Many changes will be found in this new edition of *Introduction to Logic,* but instructors who have used previous editions may be assured that the integrity and spirit of this book have been retained. Much of the detail of previous editions and most of the exercises also have been retained. The changes introduced—of five different kinds—are designed to make this well-tested volume more accessible, and thus more effective as an instrument in the teaching of elementary logic. We recount these changes briefly here, addressing this report mainly to those acquainted with previous editions.

*A Revised Chapter 1.*

Structural changes have been made in the first part of the book. The expansion of the opening chapters in the preceding edition was found by many users to hinder student progress along what may be called "the main line" of instruction in logic. We have therefore compressed the material of what was Part One into a single opening chapter in which the same topics are addressed, but more crisply, and in ways likely to provide a better base for the more advanced material in the later chapters of the book. Chapter 1 has now become very hefty as a result—but it is also richer, more clearly formulated, and more fun to read.

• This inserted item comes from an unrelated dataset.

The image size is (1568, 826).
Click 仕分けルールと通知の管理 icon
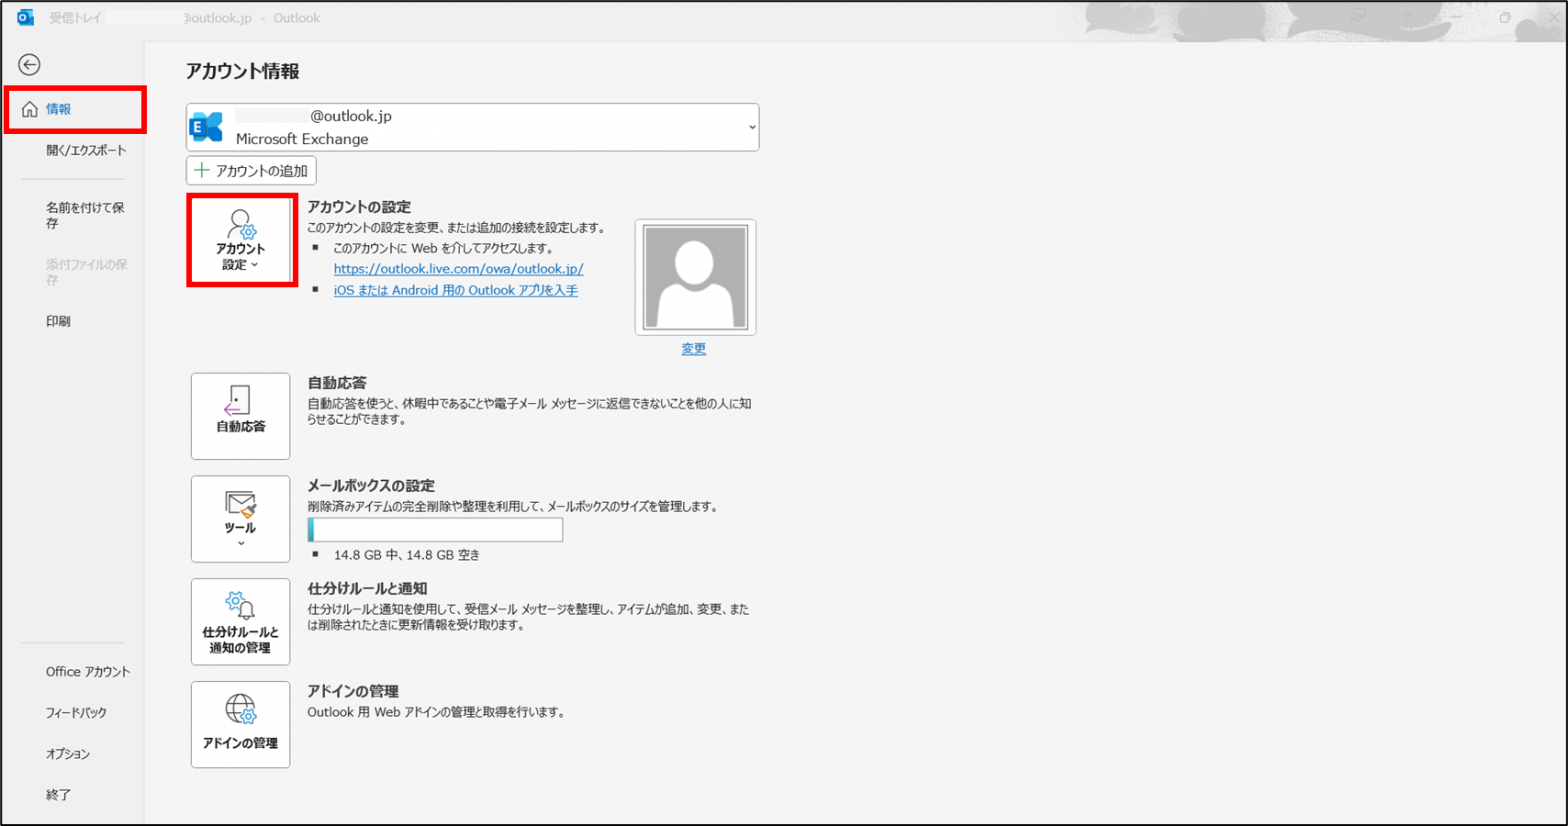240,621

*Exposition-Rules and Definitions.*

The most pervasive of the changes in this edition, and most important too, we think, are the very many adjustments in the ways in which theoretical matters are explained and expressed. We have long prided ourselves on the logical accuracy of *Introduction to Logic,* and of course we would do nothing to injure our hard-earned reputation forreliability. But our colleagues around the country have advised us, on many occasions, that our efforts to be exact, and to cut no corners, have in some parts of the book resulted in formulations rather difficult to digest—especially for beginning students.

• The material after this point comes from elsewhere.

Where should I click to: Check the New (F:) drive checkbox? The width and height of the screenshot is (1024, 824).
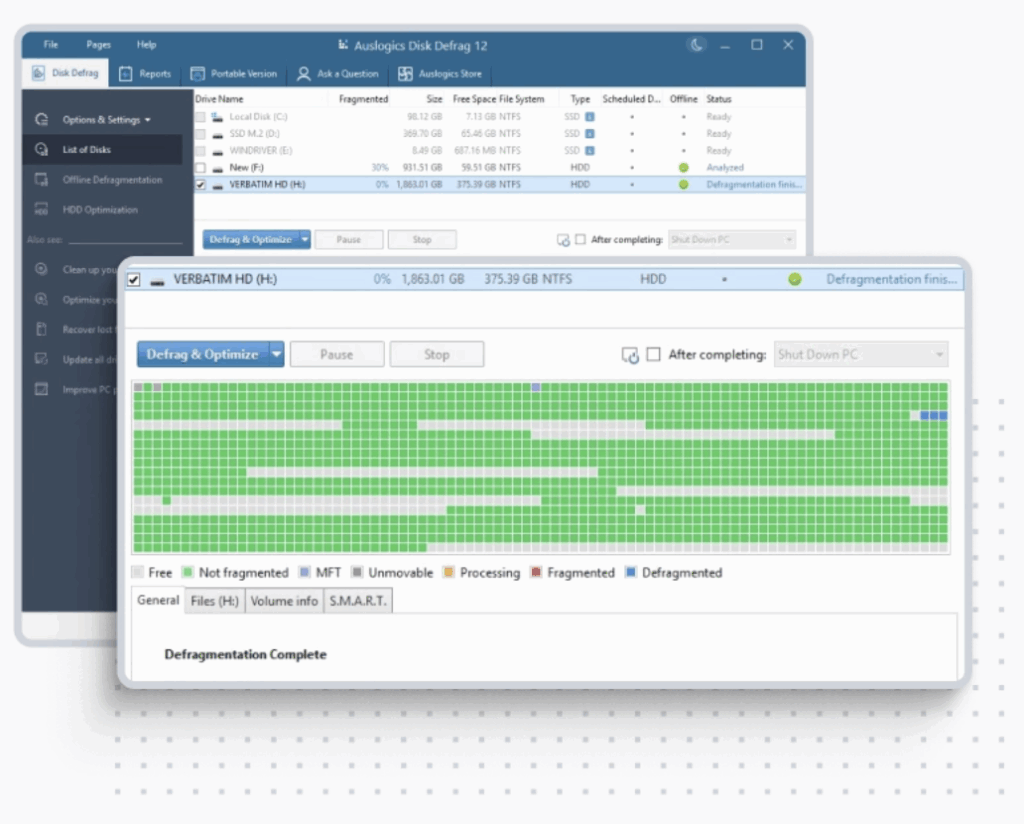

This is not an easy matter to address. We have worked hard to ameliorate this problem—and if we have succeeded in this edition many of the resultant changes will be hardly noticeable. Explanations should be formulated in language that is transparent and thoroughly perspicuous, and (we hope) that will cause few brows to wrinkle.

Some illustrations of the kind of changes we have made are worth noting. Several of our colleagues observed that, where a set of rules or criteria have been put forward (as, for example, those to test the validity of categorical syllogisms, or to appraise the merit of analogical arguments), our exposition relied too heavily, in referring to a rule, upon the number assigned to it rather than to the substance of the rule itself. We have reformulated such exposition, consistently referring now to the rule itself.

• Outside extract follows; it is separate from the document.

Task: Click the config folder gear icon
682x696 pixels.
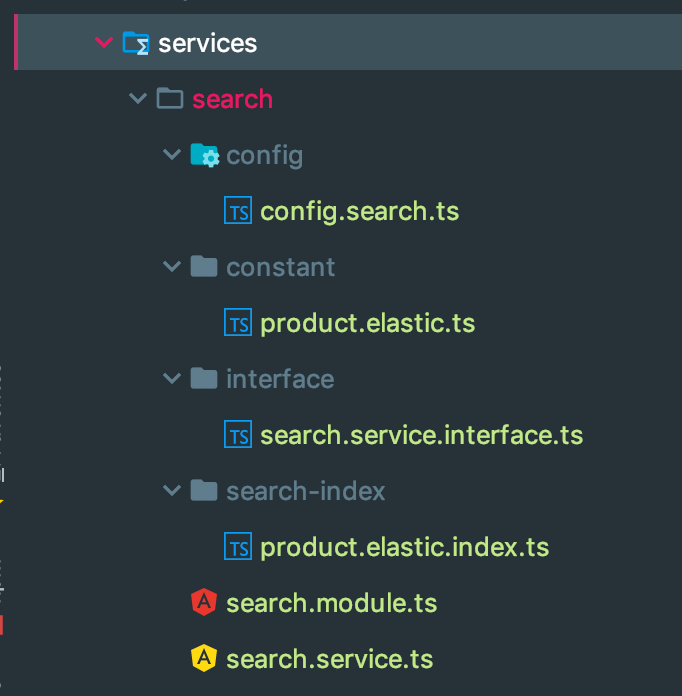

Another example of reformulation will be noted in the chapter on definition. Previously, in explaining methods of defining, we caused needless confusion by using that much misunderstood word "connotation." The terms "connotation" and "denotation" were not employed erroneously, but to avoid confusion, we now rely fully upon the terms "intension" and "extension" in explaining techniques of definition.

Even format can serve to confuse, or to clarify. It was and remains our practice, in presenting deductive exercises in symbols, to mark the conclusion of an argument with the three triangular dots (.-.) that commonly represent "therefore." But in earlier editions we had sometimes placed this sign on the same line as the last premise of the argument, after a slash; and sometimes we had placed this sign on a separate line of its own. This proved to be a source of distraction if not confusion, so we now consistently place the three-dot "therefore" sign of conclusion on a separate line. This format enables students to see more sharply the claim that the argument is making, and what the target of a needed proof must be.

Many such adjustments appear in this edition, far too many to permit their identification in this Preface. In some cases the change is no more than the clarification of a transition, in others the tightening of a paragraph in which the prose was blurred. A textbook in logic ought to be concise, but it must also be precise; precision and clarity we have prized above all.

Along with such adjustments we have sought, where feasible, to strike a lighter and more friendly tone in this edition, to introduce illustrations or observations that may amuse as they instruct. The study of logic is sometimes laborious, but it need not be forbidding.

*Sidebars.*

Those who study logic with the help of this book differ very greatly in the range of their interests and in the degree of their preparation. We will not be satisfied if we fail to challenge those who are most well prepared and most acute; but those coming to systematic logic for the first time also deserve support and guidance appropriate for them. To this end, we have introduced a device that is wholly new to *Introduction to Logic:* We have sought to distinguish some portions in some chapters that may, for good reasons, be omitted in some learning contexts, or may be treated by instructors as tangential to "the main line." These portions can serve to challenge some students who feel ready for additional work.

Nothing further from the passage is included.